La transitique, élément clé de la chaîne logistique

Stocker dans un centre de distribution de seulement 2.300 m² quelque 1.200 jeux vidéo différents et préparer quotidiennement 400 envois représentant 4 000 cartons a exigé la conception et la mise en œuvre d’un concept de transitique offrant un encombrement minimal et une productivité maximale. Plusieurs concepts de convoyage ont été appliqués.Tout ce qui a une place et un nom dans l’univers du jeu numérique, du dernier jeu sorti à l’accessoire comme la pochette de console pour ceinture, se retrouve ici à portée de main dans le centre de distribution de Game, à Paris Saint Denis.

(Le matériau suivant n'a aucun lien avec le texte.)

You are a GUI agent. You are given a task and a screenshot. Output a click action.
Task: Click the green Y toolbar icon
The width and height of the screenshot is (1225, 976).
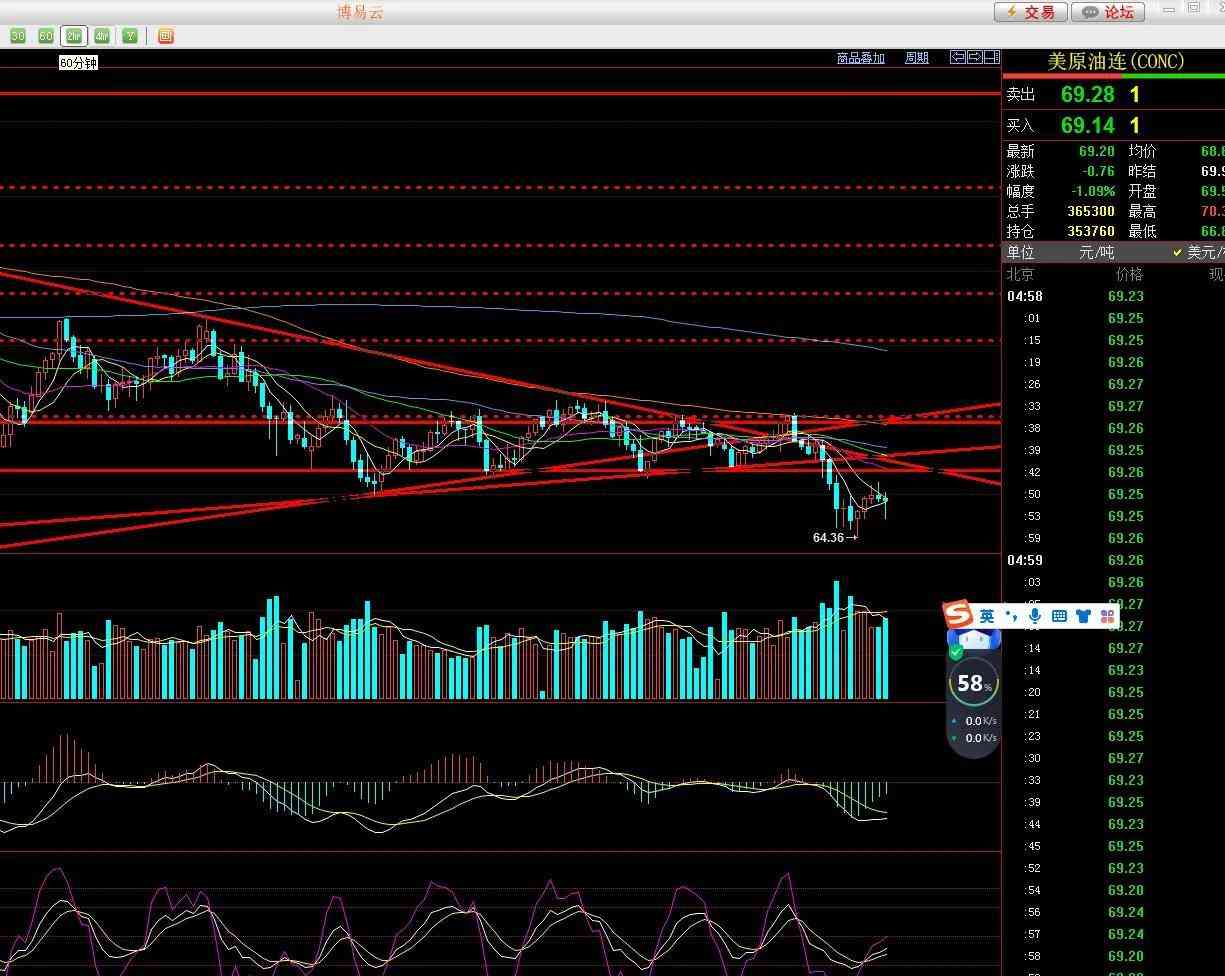coord(130,36)
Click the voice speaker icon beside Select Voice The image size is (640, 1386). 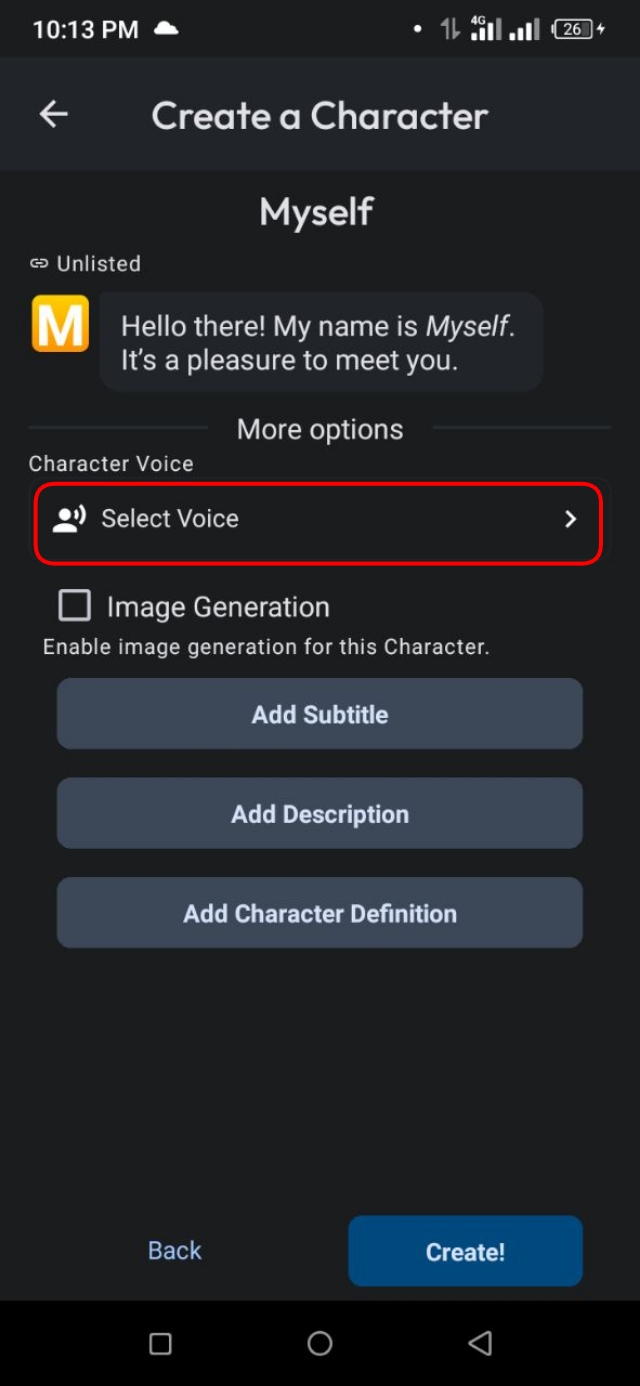[x=70, y=518]
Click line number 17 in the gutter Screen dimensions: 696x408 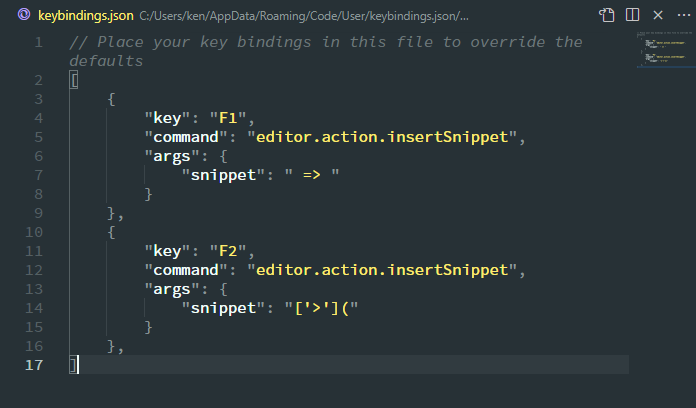pyautogui.click(x=34, y=365)
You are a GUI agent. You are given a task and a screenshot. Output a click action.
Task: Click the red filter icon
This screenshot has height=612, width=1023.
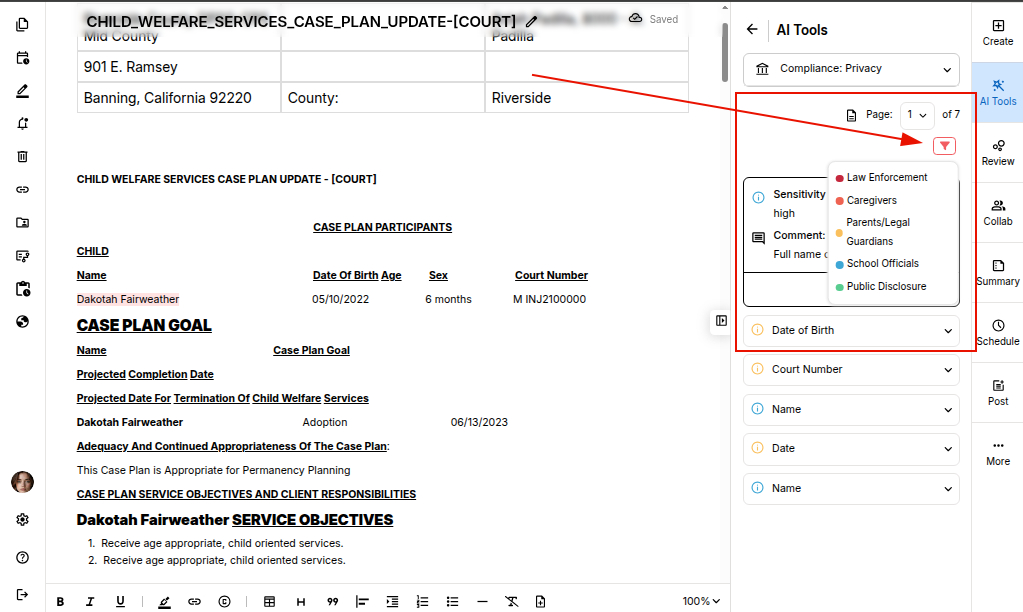tap(944, 146)
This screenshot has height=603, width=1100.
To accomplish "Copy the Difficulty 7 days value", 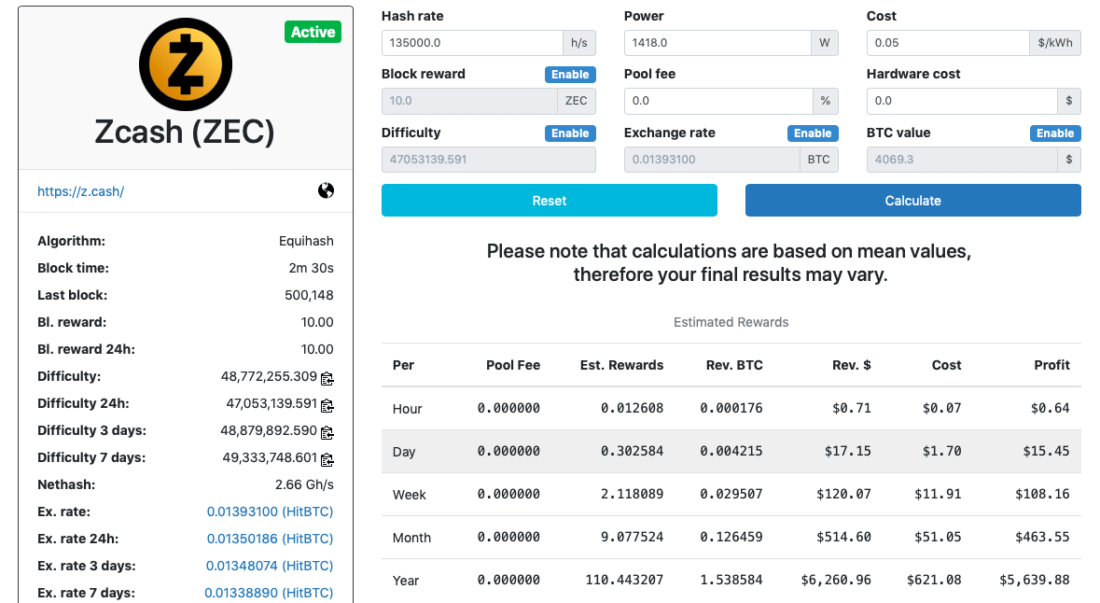I will (327, 459).
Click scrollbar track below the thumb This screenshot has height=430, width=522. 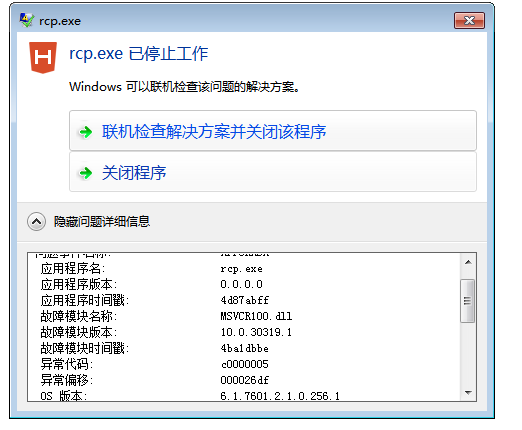point(468,353)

Sur 2.300 m², pas moins de 1.200 articles, tous bien rangés sur deux étages, attendent d’être expédiés très rapidement vers des clients particuliers ayant commandé via le site Internet et l’un des 200 magasins français de Game du groupe Game Group Plc, leader européen dans la vente au détail de jeux vidéo et d’ordinateur.Les jours de pointe, pas moins de 400 envois, représentant 4.000 cartons, peuvent quitter le centre de distribution de Saint-Denis, principalement sous forme de palettes de cartons d’un poids unitaire maximal de 20 kg. La préparation des commandes commence dès 7h00. Le dernier camion sort du centre de Saint Denis à 16h30 pour que tous les produits commandés avant midi puissent arriver à destination avant le lendemain midi.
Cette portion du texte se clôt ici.